TASK BRIEF: Check each line of the entries. Copy the ones that contain the string "Select".
[RECORDS TO USE — start]
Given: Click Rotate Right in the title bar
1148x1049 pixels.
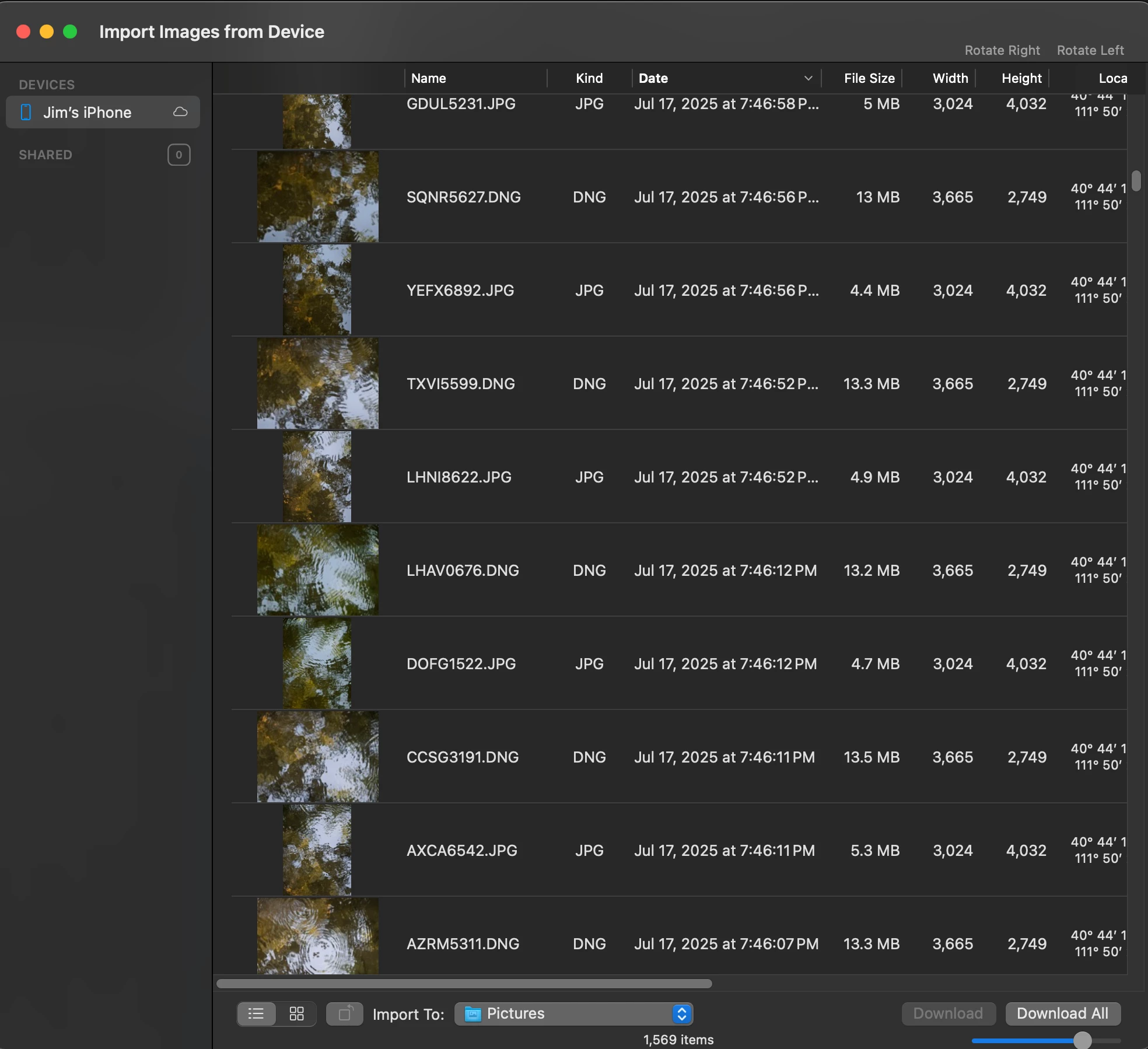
[RECORDS TO USE — finish]
[RECORDS TO USE — start]
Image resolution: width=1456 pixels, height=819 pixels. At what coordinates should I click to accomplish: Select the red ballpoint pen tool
[RECORDS TO USE — finish]
[RECORDS TO USE — start]
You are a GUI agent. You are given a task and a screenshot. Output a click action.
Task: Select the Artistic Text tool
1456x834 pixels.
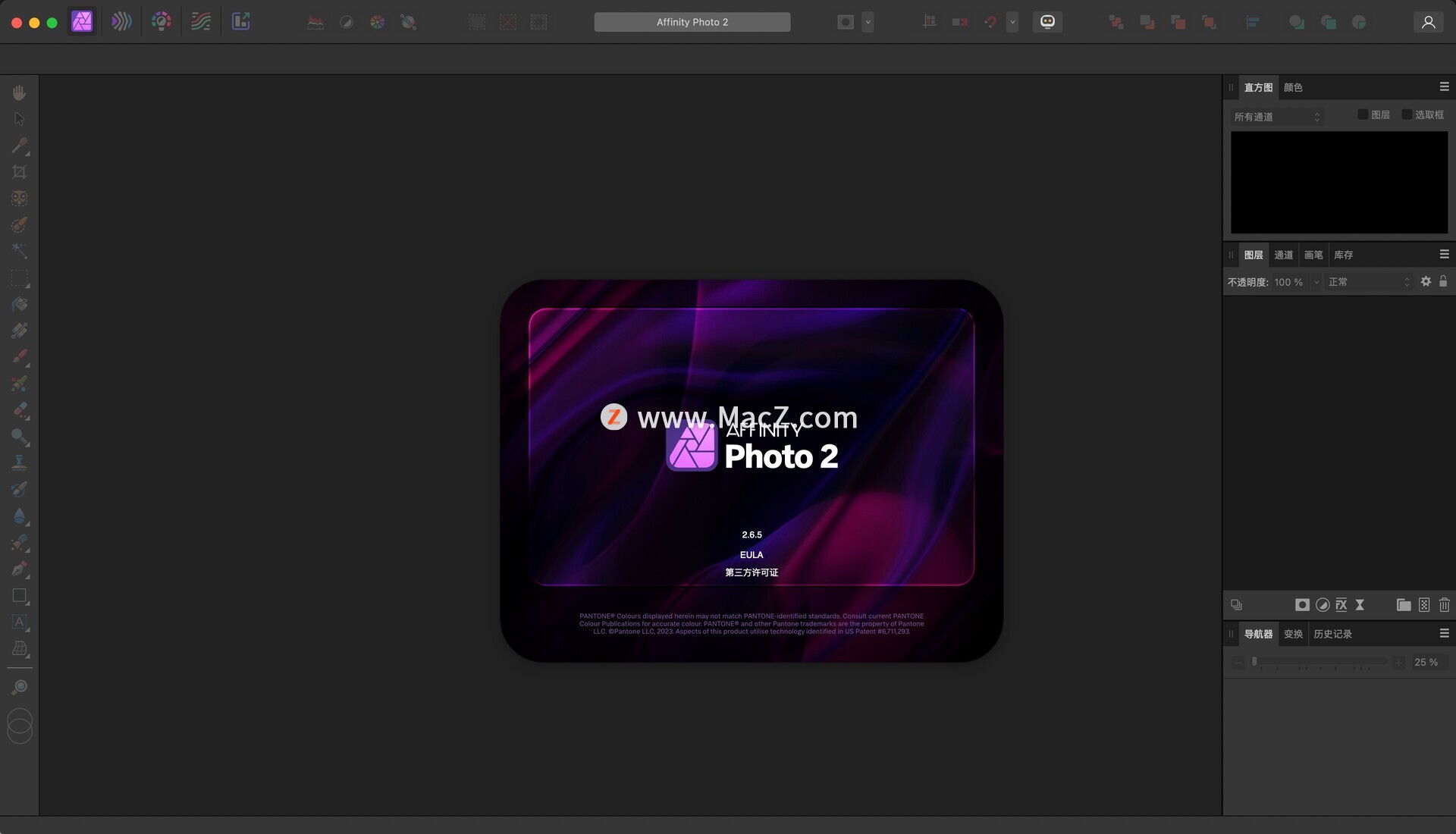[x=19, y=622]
[RECORDS TO USE — finish]
RESULT BELOW:
Image resolution: width=1456 pixels, height=819 pixels. At what coordinates should I click to accomplish: Select the red ballpoint pen tool
Task: Select the Artistic Text tool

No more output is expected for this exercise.